We have a small office of 17 employees and have shifted from on prem file server and firewall to M365 and will be decommissioning the on prem stuff by years end.
Looking at CATO for our firewall solution moving forward and to help cover my users who TW, or while on the road.
Seems like a solid solution but pricey and kinda overkill feature wise for what I feel we need. However, what do you all think? Also looked at CORO and it feels the opposite end of the spectrum so kind of still looking.

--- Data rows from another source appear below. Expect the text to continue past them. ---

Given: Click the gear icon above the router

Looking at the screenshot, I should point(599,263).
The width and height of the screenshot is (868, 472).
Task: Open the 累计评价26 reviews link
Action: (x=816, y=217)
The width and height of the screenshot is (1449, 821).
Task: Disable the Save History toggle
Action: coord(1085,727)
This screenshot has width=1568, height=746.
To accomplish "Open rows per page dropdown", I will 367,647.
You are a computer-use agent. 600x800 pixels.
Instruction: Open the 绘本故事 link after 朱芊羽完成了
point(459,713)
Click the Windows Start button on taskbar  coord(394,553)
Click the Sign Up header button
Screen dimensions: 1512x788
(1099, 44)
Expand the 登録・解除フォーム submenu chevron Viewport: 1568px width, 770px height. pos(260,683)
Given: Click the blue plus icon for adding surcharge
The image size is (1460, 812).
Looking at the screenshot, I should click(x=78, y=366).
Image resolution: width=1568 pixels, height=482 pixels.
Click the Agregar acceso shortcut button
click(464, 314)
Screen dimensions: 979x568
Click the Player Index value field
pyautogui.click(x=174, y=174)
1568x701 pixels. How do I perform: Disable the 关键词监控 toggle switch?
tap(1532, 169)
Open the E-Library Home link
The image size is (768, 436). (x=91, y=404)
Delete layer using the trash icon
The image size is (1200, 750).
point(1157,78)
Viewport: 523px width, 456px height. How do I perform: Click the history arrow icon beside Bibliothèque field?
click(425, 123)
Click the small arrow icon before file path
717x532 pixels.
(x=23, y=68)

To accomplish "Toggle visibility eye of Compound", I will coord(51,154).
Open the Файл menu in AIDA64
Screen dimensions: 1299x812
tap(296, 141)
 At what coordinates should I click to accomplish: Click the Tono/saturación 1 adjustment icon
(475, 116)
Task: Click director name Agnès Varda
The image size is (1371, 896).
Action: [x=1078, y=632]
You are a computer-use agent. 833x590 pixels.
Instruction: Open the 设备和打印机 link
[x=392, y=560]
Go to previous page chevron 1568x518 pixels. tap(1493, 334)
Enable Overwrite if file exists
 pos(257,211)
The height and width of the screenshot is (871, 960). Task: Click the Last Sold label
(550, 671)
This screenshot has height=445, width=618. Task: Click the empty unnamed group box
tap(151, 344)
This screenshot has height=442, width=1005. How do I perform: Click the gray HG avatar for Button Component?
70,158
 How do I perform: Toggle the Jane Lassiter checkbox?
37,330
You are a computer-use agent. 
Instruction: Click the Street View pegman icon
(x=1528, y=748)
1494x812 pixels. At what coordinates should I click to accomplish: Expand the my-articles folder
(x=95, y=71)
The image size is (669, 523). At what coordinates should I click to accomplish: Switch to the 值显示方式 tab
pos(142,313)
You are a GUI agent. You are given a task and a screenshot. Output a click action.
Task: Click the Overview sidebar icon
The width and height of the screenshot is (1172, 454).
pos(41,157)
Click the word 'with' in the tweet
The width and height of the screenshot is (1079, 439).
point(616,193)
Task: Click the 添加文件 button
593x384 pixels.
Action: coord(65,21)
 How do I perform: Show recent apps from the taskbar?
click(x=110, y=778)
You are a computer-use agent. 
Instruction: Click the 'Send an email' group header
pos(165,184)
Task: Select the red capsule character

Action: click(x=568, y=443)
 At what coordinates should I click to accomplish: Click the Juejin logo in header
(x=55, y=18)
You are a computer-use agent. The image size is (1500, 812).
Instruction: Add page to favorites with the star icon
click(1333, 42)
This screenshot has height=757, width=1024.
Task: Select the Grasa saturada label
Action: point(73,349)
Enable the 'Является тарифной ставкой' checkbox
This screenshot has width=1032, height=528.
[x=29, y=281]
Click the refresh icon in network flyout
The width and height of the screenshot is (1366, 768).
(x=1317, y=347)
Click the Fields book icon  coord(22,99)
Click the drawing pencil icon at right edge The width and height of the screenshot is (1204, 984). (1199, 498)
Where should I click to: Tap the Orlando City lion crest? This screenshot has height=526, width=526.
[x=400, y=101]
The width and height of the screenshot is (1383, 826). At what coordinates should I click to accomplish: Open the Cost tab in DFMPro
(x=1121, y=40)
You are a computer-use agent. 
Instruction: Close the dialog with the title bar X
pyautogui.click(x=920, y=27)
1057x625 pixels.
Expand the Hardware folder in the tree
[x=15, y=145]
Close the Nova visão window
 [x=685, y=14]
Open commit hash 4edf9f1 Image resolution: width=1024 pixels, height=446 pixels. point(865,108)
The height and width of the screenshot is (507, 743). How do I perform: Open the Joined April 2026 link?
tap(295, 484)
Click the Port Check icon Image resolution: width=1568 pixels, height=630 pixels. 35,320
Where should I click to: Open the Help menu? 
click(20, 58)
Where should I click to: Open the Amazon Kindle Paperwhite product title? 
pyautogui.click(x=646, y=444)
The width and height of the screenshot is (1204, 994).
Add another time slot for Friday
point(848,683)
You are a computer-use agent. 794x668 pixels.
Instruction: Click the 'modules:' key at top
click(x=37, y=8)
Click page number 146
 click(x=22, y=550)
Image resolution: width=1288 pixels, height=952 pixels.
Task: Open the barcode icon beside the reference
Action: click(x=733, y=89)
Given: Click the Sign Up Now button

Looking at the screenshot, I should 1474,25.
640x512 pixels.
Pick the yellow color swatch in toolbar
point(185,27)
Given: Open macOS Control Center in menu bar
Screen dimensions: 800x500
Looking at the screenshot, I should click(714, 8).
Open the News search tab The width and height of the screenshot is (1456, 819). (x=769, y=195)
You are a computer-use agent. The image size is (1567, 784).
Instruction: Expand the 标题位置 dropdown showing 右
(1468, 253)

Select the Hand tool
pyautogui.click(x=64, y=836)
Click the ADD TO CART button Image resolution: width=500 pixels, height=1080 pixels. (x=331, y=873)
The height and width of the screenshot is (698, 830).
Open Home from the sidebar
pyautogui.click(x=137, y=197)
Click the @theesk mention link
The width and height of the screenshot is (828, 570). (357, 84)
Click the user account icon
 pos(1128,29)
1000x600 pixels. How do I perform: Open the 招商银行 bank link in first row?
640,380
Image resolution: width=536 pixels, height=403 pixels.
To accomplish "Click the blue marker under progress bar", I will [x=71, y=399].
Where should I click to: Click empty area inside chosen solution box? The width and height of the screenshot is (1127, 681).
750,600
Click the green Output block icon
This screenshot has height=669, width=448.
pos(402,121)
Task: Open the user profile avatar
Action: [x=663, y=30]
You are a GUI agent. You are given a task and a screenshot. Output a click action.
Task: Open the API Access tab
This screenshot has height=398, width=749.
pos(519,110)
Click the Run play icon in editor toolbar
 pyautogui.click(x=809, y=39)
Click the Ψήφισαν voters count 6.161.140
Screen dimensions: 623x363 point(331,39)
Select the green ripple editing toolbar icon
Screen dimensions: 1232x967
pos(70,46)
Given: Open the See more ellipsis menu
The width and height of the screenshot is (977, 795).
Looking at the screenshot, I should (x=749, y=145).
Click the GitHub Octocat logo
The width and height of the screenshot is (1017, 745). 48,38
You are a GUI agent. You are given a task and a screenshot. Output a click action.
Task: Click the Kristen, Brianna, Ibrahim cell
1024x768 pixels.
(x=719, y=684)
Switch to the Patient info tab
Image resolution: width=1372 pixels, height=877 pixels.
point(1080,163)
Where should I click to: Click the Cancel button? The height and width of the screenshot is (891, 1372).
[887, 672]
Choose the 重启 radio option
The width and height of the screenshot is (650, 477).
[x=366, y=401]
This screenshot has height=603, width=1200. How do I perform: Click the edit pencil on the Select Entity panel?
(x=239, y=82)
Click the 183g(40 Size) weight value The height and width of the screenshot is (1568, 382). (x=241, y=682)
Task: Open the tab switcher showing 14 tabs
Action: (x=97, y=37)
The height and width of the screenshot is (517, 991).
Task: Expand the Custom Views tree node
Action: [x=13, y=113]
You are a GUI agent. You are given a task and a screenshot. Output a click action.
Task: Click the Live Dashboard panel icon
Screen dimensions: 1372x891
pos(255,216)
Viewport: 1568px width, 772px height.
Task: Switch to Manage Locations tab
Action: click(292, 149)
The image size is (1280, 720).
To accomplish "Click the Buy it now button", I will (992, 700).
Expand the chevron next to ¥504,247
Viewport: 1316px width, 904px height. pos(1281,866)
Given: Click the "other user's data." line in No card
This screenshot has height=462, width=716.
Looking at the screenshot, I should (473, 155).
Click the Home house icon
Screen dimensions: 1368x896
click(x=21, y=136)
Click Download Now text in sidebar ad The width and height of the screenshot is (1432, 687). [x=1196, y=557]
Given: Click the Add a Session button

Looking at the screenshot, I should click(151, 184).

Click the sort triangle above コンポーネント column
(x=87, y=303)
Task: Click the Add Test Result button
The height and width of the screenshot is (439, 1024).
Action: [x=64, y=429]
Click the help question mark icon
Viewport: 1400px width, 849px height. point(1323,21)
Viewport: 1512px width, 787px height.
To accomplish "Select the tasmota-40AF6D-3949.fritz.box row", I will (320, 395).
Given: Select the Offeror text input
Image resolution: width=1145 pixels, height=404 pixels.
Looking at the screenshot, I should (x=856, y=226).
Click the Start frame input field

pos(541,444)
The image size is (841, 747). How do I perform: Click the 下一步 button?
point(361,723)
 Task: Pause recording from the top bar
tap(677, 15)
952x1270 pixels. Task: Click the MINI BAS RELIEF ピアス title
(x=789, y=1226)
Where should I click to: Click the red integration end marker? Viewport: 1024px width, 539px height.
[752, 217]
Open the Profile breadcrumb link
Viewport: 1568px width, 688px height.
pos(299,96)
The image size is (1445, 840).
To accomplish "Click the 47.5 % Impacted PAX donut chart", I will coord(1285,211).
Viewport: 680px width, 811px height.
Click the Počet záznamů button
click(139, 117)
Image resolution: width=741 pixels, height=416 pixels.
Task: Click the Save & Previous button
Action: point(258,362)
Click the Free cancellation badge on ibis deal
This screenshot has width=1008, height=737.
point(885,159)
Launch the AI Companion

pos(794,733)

So one of the rationale for CATO (or similar) is not needing to activate VPN when working outside of the office since all our services are cloud anyways. Plus if the office burns down/loses power/etc we are still G2G since it’s cloud based. CATO did have an on prem device to cover the office network just didn’t require us to connect through it remotely for our coverage. Again this isn’t my area of expertise and I have been working with a network vendor and this is what they are pitching.
It’s not really overkill per se. It’s a set cost per user. I’m however surprised that they sell to such low amounts of users.
Probably easier to get started with something like Cloudflare Zero Trust as you can test with free users for a while and then buy just as many as you need.
If you are decomissioning on prem completely and don’t need the VPN features, then perhaps you could argue for an overkill unless they sell the web portion separately. Cloudflare/Cisco Umbrella are fast to set up for the Web only part.
I guess the goal here is a cloud firewall solution to replace my on prem one (NSA2600) that gave us the extra layer of security and ability to monitor and limit traffic / sites. We do conferences in hotels so that seems like another good reason. Otherwise we are just running Windows Defender, we don’t control our users networks when they TW, and it’s seems like that’s not enough. Honestly though I’m no expert in this area hence my questioning.
Cloudflare and ZScaler are the two biggest when it comes to endpoint based web filtering and tunneling (zero trust stuff). And yes they can both do HTTPS decryption. With CASB I’m not sure of, we use the one built into Defender for Endpoint, but I do know Cloudflare has an option (for customers on enterprise plans) and ZScaler probably has something, but I’m less familiar with their products.
I’m trying to use CASB to restrict users to only log in to my companies office 365 tenant and block other tenants as well as personal outlook accounts. Is that something for CrowdStrike or Defender?